Passage to read:
I’m a thirsty girl. I consume the recommended 8 glasses per day, and then some. When I’m working at home, it’s no problem. I have a Britta filter attached to my faucet and can fill glass after tasteless (yet somehow delicious) glass. But on days when I’m at school for eight hours straight or moving from one place to the next, I need to carry a large plastic bottle in order to properly re-hydrate. And this is where things get all wet.
I used to just buy plastic bottles of water. But at more than a dollar a pop, this gets expensive fast. Plus, drinking out of plastic bottles makes you a PLANET KILLER! That is, each bottle adds to the growing mountains of plastic waste produced by this country every day. Just making all those plastic bottles requires the use of hazardous materials and generates all kinds of misery. Some even say that the cost and environmental impact of recycling plastic is worse than just throwing the damn things away.
(Socially, the ubiquitous water bottle is awkward too. Adbusters, for example, tends to compare a person walking down the street with water bottle in hand to a capitalist pig clinging to mommy’s teat. But there’s no pleasing some people.)
Being the green gal that I am, but not wishing to sacrifice my own health for the planet (sorry, earth, just being honest), I decided just to re-use the flimsy plastic water bottles for as long as I could. I was happy with this solution for quite some time, until I learned the horrible truth: HARMFUL BACTERIA! Yes, with each refreshing sip I was backwashing germs into my water and providing them with a warm, wet place to grow.
So I did what any bacteria-fearing primate would do and bought a nice, reusable Nalgene bottle. Boy oh boy, nothing makes you look or feel more like a tree-hugging, mushroom hunting nature girl than one of those bright, hard plastic bottles! Until it comes out that Nalgene gives you BRAIN DAMAGE! Yes, Bisphenol A, used to make Nalgene bottles and other hard plastic projects, apparently seeps into the body and can, in certain doses, mess with the function of the brain. (I’m paraphrasing/exaggerating and not everybody agrees, so look it up.) I could almost dismiss the fear as environmentalist fear mongering, but it turns out that California legislators take the threat seriously enough to consider banning it in children’s products.
I often think, as I’m passing by a gurgling stream or hearing the roar of the ocean’s waves, that such sounds are beautiful for evolutionary reasons. We are water, 60% at least. We need water to live. Hence, water is a beautiful thing. Only in our crazy, accelerated world could we turn something so natural and wonderful (parasites withstanding) as drinking water into something so utterly frickin terrifying. But I can change the world no more than I can alter my thirst. I can only hope that someone out there reading has a brilliant solution to share. THIS JUST IN: David Pescovitz at BoingBoing just forwarded me a link with good news: The soft, clear plastic used to make Evian bottles (and others) is not carcinogenic according to this link. Woot!

Instructions for the task:
In the post about water bottles, why did the writer stop reusing the flimsy plastic water bottles? The stored items have nothing to do with the post about water bottles.

(Stored items)
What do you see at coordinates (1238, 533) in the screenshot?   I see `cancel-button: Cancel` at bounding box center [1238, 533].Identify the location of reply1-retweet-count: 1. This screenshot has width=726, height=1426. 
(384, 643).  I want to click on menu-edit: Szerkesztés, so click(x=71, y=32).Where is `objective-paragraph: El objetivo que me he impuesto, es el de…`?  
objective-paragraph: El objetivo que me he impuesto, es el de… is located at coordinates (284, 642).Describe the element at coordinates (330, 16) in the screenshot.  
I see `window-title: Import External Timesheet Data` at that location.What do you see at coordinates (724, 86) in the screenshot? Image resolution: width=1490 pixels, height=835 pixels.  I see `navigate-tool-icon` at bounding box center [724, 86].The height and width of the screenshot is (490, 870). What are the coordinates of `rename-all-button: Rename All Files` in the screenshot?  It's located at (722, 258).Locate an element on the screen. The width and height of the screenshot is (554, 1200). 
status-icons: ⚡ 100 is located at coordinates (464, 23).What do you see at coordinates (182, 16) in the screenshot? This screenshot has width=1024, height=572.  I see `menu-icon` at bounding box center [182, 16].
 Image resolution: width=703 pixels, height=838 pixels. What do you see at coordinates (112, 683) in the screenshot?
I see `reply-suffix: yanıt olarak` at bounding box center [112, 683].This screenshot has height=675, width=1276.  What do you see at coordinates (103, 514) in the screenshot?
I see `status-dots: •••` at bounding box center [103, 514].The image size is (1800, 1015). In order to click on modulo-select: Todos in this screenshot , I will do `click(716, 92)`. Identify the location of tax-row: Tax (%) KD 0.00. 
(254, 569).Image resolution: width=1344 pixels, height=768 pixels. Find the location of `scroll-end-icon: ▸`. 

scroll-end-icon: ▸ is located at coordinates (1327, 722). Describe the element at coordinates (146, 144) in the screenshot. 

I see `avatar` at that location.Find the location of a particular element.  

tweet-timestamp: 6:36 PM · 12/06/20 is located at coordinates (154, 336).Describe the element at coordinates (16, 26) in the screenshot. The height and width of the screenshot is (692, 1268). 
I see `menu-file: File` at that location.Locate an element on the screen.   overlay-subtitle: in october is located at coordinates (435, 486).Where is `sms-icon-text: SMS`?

Output below:
The writer learned that each sip backwashed germs into the water. The bottle then gave those bacteria a warm, wet place to grow.